By Tim Montgomerie
Follow Tim on Twitter
Is the momentum towards a referendum on Britain's relationship with the EU becoming irresistable?
I ask because, this morning, nearly 100 Tory MPs have signed a letter to the Prime Minister urging him "to place on the Statute Book before the next General Election a commitment to hold a referendum during the next Parliament on the nature of our relationship with the European Union".
The letter has been put together by backbench MP John Baron. Although I gather that the full list of signatories will not be released, signatories include a number of MPs recently elected to the 1922 Committee, including Nick de Bois, the new Secretary, and Penny Mordaunt, as well as Chris Heaton-Harris from the Fresh Start Group.
I haven't seen the full text of the letter but it does note that there is "a consistent majority in this country who believe that the EU meddles too much in our everyday lives, …. and that the cost of membership is far too high". It continues: "…a commitment on the Statute Book to hold such a referendum would address the very real lack of public trust when people hear politicians making promises…".
The thinking behind this "legislate now" demand runs something like this… Any last minute commitment to a referendum in the 2015 manifesto could have a crediblity problem. Added to which is the risk that Ed Miliband might get there first and come out with some sort of offer of a referendum of his own. By bringing legislation for a referendum before Parliament now, the Lib Dems and Labour might vote the proposal down, but in doing so it would put them firmly on the wrong side of public opinion.

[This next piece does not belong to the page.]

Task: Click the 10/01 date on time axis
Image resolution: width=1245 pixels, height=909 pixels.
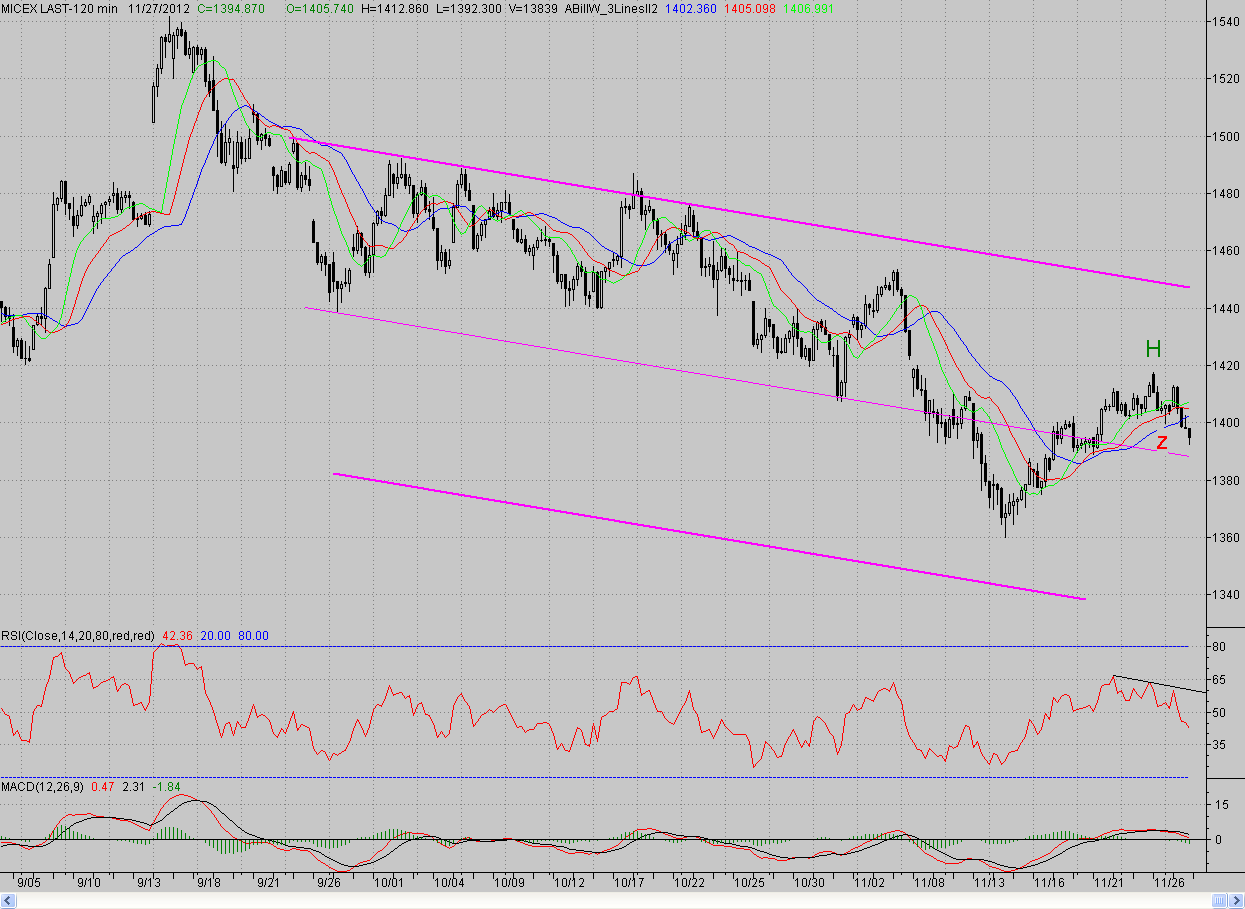Action: (389, 883)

It is not clear that David Cameron will be able to deliver on this request but the letter is yet another sign of deepening Euroscepticism within the Conservative Party. More MPs have signed this letter than voted in last year's rebellion 'of the 81'. John Redwood claimed this week that a vote on Europe is the number one demand of grassroots Tories. That certainly chimes with what we find in our polling of party members. Conservative frontbenchers may not be able to sign letters to David Cameron but my guess is that they aren't very different in their worldview. Earlier this month policing minister Nick Herbert stated that it was "ultimately right" for the British people to have a referendum to "resettle [our] relationship" with the EU.